■ **Data for processing**
- - - - -

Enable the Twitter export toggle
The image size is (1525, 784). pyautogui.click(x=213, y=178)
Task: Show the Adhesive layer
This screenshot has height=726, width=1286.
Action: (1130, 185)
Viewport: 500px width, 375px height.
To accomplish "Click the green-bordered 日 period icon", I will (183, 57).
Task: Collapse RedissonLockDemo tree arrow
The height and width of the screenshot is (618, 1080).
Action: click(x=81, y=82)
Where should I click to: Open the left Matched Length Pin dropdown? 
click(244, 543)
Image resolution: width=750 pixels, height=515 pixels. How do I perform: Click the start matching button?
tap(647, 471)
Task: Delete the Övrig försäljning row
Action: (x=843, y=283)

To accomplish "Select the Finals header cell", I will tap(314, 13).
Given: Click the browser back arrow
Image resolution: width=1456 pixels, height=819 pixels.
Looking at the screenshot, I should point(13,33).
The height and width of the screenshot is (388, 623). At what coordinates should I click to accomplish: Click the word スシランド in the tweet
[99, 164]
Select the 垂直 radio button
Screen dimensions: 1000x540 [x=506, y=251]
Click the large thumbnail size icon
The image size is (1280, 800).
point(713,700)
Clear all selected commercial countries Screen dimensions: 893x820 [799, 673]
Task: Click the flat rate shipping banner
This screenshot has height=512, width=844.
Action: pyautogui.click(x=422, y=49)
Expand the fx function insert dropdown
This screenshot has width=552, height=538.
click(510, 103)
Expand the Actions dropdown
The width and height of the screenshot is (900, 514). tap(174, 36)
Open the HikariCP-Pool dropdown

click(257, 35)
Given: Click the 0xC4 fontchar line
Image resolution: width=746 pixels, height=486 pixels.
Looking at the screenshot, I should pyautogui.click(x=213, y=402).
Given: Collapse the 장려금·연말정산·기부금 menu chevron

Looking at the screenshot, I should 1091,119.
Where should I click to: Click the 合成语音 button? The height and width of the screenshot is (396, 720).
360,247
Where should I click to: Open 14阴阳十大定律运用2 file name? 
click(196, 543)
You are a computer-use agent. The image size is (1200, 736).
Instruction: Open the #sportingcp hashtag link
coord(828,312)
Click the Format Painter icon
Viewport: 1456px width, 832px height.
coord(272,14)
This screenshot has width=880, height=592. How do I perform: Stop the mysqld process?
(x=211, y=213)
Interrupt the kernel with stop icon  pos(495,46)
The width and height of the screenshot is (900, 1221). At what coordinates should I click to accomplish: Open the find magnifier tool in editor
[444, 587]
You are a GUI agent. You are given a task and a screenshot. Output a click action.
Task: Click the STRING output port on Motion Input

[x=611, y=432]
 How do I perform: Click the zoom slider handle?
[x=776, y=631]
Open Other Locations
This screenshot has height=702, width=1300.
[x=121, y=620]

- - - - -

■ **Stated problem**
Select every line of the material above that contains the word "what", and copy each such line in full.

■ **Exercise result**
The height and width of the screenshot is (388, 623). At what coordinates should I click to accomplish: Click the word スシランド in the tweet
The width and height of the screenshot is (900, 1221). At what coordinates should I click to accomplish: Open the find magnifier tool in editor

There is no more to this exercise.